Step 4: Don’t work hard, work smart (Think beyond salary)
We are taught that if we stick to one job, and work consistently there, we get raises, promotions and the corner office. But what we’re not told is that the more salaried income we make, the more we park our money with the Government. In India, a handsome percentage of the salary is eaten up by the Government. Various schemes to provide post-retirement security reduces the take-home salary of an employee in India. The job security for those who are working with the private sector isn’t that assuring. So, if you’ve got a carefully laid out investment plan, you could be less dependent on your salary.
More money doesn’t solve the problem. In fact, it compounds it. So don’t work to increase your salary. Instead, work hard in building your assets.
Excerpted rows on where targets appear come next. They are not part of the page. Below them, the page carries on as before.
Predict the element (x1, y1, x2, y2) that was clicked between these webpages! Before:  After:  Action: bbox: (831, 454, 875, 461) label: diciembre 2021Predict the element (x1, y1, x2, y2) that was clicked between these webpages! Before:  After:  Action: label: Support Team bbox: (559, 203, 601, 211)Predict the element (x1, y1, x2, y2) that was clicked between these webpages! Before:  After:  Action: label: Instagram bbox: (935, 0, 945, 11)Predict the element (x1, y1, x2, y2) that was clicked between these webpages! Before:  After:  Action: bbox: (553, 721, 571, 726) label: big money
There are four things you can keep in mind- income, expenditure, assets and liabilities.
If your only income is your salary, most of it will be gone in your expenditure like taxes, food, rent, bills etc. And the more money you have, the more these expenses will increase.
Your liabilities include your debts, mortgage, car loans etc. which add to your expenses.
If you don’t have any assets, then most of your income will be gone in paying these off, and you will barely have any money to yourself.
An asset is something that has an economic value attached to it, but this includes—real estate, stocks, bonds, intellectual property etc. Your assets help in building your income because the income you earn through dividends, interest and royalties is all your money and doesn’t belong to the Government, or anyone else.
The goal here is that you make your asset portfolio so strong (and diverse), that you don’t have to work a day in your life to earn money (that your money keeps growing despite the tumultuous nature of financial markets.)
Step 5: Don’t let your emotions drive you
A little piece of advice is, always invest for an extended period. Money doesn’t grow on trees, but when invested for long periods, one definitely gets fruitful returns. But you need to understand that it’s not a straight slope upward. “Investments are subject to market risks,” as mentioned earlier. The value of equity and shares are going to vary through time. It often happens that when you see stock prices of one of your shares dipping, you start panicking and selling. And then later you realise that this was just a momentary dip and it starts to rise again. Your emotions can drive you to make rash decisions when it comes to money. One may get delighted looking at the price of some share going up and immediately start buying more, in hopes of making more money—only to ultimately lose it. Don’t make rash decisions. Take stock of what you have (pun intended) and make informed choices. Impulsive decisions always lead to poor choices and losses.
So there you have it, the beginners guide to finance—the art of becoming rich without inheriting any money or winning the lottery. Stay focused and consistent, and above all, keep learning. After all, knowledge is the highest form of wealth one could have.